### Data under study

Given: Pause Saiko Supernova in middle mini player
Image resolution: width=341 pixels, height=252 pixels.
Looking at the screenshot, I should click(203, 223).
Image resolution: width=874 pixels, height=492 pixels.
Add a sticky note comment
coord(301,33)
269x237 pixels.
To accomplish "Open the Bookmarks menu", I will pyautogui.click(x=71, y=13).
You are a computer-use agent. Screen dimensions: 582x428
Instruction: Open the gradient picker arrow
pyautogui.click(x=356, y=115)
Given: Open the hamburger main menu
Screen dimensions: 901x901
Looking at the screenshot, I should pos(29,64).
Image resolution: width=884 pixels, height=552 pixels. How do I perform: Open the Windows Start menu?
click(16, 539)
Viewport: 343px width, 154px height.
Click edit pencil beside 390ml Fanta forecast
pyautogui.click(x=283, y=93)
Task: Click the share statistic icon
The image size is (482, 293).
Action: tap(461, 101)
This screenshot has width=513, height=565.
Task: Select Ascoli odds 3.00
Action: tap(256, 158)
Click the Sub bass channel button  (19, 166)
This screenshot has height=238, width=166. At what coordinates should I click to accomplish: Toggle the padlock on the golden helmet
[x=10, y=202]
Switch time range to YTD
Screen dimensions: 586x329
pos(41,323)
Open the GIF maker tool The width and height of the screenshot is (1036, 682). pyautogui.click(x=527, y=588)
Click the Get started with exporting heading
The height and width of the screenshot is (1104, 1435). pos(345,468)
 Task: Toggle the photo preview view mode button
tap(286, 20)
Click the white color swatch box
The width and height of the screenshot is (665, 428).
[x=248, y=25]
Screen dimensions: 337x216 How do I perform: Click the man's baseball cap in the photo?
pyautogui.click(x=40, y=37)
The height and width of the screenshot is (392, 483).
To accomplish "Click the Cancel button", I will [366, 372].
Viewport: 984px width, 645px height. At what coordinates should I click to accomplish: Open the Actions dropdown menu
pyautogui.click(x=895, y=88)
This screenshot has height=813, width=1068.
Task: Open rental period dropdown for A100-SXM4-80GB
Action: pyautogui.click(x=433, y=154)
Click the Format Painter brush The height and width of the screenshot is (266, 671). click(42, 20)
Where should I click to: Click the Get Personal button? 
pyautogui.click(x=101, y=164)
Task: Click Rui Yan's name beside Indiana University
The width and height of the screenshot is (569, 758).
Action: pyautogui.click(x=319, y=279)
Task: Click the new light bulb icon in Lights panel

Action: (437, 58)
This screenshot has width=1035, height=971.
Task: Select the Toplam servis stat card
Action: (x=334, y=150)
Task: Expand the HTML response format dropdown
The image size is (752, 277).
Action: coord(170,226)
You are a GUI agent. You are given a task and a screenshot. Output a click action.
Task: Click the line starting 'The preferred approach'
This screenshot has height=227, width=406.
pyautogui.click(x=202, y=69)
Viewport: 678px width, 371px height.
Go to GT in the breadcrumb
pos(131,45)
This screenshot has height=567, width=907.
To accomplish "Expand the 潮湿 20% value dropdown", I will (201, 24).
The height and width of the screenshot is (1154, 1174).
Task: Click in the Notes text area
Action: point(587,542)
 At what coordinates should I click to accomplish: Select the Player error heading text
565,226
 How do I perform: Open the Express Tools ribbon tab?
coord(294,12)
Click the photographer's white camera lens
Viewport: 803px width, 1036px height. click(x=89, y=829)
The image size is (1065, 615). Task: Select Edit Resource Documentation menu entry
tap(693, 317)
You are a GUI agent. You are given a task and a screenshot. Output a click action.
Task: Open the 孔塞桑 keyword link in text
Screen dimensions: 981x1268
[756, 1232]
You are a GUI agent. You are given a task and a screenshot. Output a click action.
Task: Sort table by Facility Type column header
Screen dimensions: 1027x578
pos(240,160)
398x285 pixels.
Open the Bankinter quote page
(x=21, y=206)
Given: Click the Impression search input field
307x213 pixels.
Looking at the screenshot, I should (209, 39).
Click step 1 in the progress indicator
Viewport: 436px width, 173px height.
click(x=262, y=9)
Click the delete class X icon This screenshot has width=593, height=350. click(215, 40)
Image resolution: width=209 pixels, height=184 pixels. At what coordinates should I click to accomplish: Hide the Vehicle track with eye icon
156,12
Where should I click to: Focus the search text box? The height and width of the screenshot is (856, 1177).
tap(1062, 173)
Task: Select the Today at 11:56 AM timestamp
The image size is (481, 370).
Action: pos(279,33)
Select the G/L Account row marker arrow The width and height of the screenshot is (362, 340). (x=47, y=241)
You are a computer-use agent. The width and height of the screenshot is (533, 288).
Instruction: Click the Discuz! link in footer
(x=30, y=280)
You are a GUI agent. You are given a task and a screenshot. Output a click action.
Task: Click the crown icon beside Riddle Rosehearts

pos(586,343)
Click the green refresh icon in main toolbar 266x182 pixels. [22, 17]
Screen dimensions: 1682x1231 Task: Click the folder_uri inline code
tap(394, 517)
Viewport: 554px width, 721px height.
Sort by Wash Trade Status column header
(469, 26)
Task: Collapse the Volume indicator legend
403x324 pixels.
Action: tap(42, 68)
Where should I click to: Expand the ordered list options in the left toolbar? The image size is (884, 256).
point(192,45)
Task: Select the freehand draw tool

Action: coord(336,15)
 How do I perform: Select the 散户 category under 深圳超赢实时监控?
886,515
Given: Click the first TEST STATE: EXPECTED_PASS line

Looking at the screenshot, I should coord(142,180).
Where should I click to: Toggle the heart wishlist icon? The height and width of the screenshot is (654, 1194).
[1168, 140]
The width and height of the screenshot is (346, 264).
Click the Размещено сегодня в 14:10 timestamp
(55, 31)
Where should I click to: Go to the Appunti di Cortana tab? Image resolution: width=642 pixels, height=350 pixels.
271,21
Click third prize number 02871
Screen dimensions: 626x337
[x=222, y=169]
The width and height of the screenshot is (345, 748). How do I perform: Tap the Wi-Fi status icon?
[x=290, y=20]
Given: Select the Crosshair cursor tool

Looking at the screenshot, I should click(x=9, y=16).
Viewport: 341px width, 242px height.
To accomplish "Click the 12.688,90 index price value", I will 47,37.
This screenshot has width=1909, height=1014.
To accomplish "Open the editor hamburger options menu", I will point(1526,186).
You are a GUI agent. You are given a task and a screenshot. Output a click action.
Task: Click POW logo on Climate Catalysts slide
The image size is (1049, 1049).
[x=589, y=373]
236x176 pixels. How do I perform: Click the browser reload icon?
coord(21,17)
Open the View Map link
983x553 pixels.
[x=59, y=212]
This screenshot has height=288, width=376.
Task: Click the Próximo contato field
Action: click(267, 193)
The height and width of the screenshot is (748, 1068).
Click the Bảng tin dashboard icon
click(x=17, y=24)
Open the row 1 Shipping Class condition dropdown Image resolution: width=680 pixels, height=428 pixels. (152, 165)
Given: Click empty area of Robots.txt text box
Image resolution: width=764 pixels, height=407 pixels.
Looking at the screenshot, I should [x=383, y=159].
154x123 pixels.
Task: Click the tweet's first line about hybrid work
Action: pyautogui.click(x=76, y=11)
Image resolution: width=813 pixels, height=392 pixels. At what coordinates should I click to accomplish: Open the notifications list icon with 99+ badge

######

**Exercise objective:** Of the entries above, repeat exactly the lines between the line with "Screen dimensions: 981x1268" and the line with "Click the delete", inclusive, and no others.

**Response:**
Screen dimensions: 981x1268
[756, 1232]
You are a GUI agent. You are given a task and a screenshot. Output a click action.
Task: Sort table by Facility Type column header
Screen dimensions: 1027x578
pos(240,160)
398x285 pixels.
Open the Bankinter quote page
(x=21, y=206)
Given: Click the Impression search input field
307x213 pixels.
Looking at the screenshot, I should (209, 39).
Click step 1 in the progress indicator
Viewport: 436px width, 173px height.
click(x=262, y=9)
Click the delete class X icon This screenshot has width=593, height=350. click(215, 40)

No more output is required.